Incident solar radiation, Buildings energy consumption, and other environmental analysis are based on expensive computational simulations. The building energy consumption forecast relies on environmental simulations and digital 3D models that represents the building physics properties. Typically, the simulation is slower because implies thermodynamic computations and/or fluid simulations. In addition, the 3D model needs a minimum geometric definition to achieve accurate results. In consequence, this approach makes the energy consumption analysis expensive and complicated to perform.
Machine Learning has the potential to speed up the process simplifying the model and learning to approximate the results. It can be used to reduce the need of energy simulation in early design stages allowing the designer to explore optimal design solutions. In addition, the knowledge gained can be transferred from one model to another to provide accurate results.
In this article, we will present our initial findings to predict the cumulative solar radiation using a simple Machine Learning Model. The model was trained on synthetic data from different simulations using grasshopper, ladybug, and Laga library. The article about how data was generated can be found it here: Synthetic data with Rhino-Grasshopper, Ladybug and Laga library
TRAINING AND TESTING MODELS
A Learning curve in Machine Learning is a graph that compares the performance of a training and testing model over a number of training instances. The relationship between the amount of training data and performance, should improve as the number of training points increase. Nevertheless, this is not always the case.
By separating training and testing sets and graphing performance on each separately its possible to understand how well the model can generalize the unseen data. A learning curve allow us to verify when a model has learned as much as it can about the data and when this occurs. Its possible to understand if the model is suffering from variance or bias.
max_depth = 1 The training model curve decreases as more training points are added and the testing model curve increases as more training points are added. Both curves stabilize around the 1,000 training points, what means if more data is added the model will not perform better. In addition, both curves converge to a lower value with an increasing size of the training set, thus model will not get much benefit from the training data.
max_depth = 3 The training model curve decreases gently and continuously and remains very close to score 0.8. The testing model curve increases the score above 0.7 after 100 training points. Nevertheless, as more training points are used for testing, the curve also begins to flatten. Both curves converge around the score 0.8. Increase the number of training points will have a very small impact on the overall score.
max_depth = 6 The score is above 0.8 but the curves do not converge in a point like the previous graphs. most probably more training points are need it.
max_depth = 10 the training curve is much higher than the validation curve and they tend to converge at some point. Adding more training points will most likely increase the generalization and the algorithm performance.
The gap between learning curves indicates the training dataset is insufficient for the model to do well on the testing set. In this case the training data set may not be large enough. In principle the idea is to keep the gap between curves as small as possible.
This graph is similar to the previous learning curves. In this case on the X axis we are comparing the different decision tree depths (Maximum Depth). The key point here is to understand where the model changes from bias (underfitting) to variance (overfitting). For the final model and test, we have selected a depth of 12, although the graph shows some variance.

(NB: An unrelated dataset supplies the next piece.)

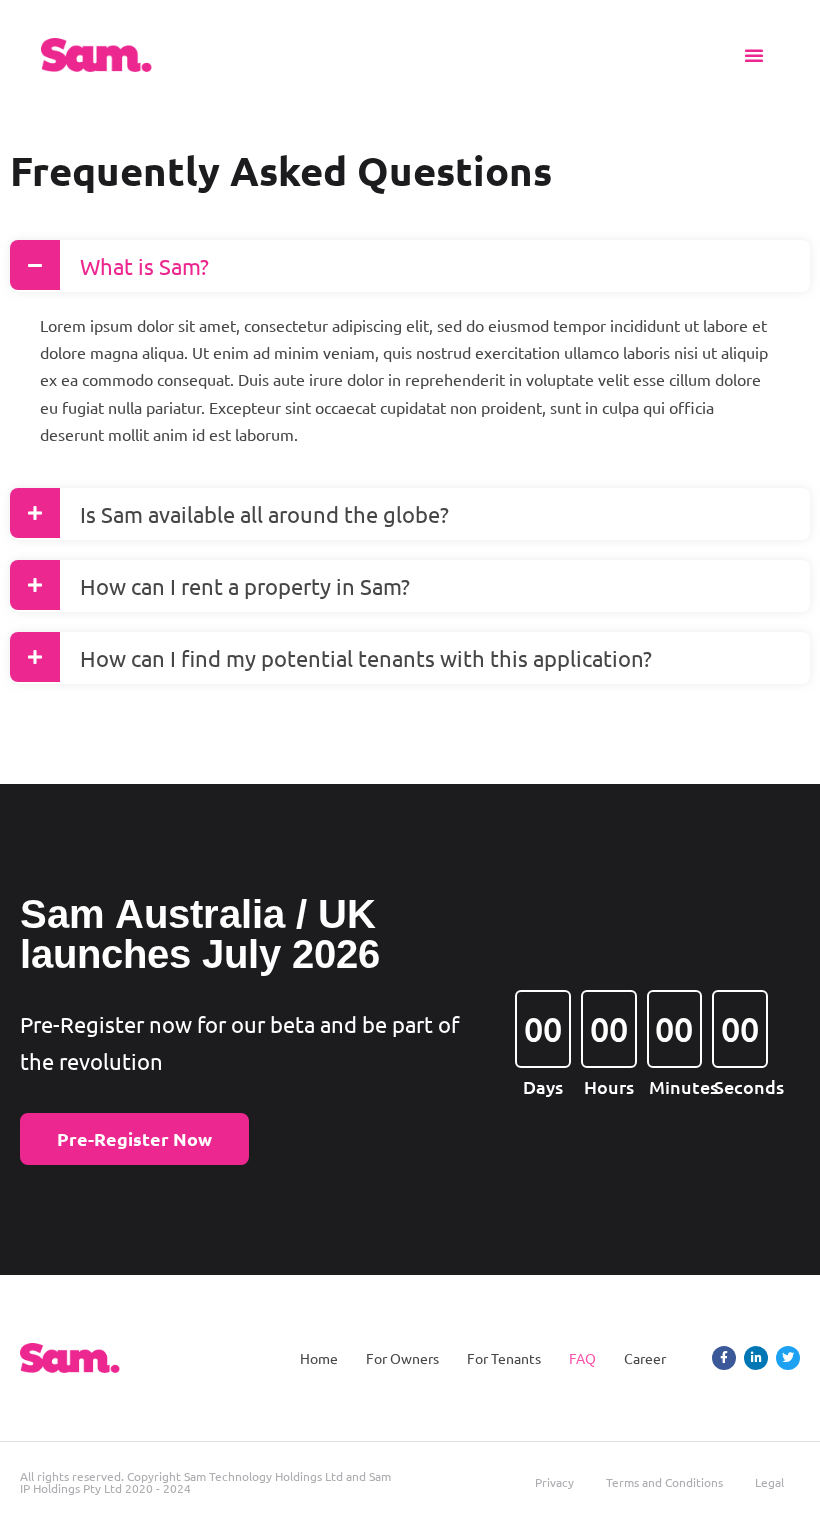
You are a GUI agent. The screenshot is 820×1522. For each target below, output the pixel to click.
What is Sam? (144, 266)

On the left image, we have selected the parameters with higher weight correlated to the variable total. Basically these 3 parameters are the ones with the higher influence in the machine learning model to predict the total solar radiation.
On the right image, you can see 11 different and independent tests. The diamond represents the actual measure from the simulation and the blue dot represents the prediction from the machine learning model.
From the 11 tests, we could say 10 tests are quite close to the actual measure or at least a distance less than 10%. The model is far from being perfect but certainly a good progress.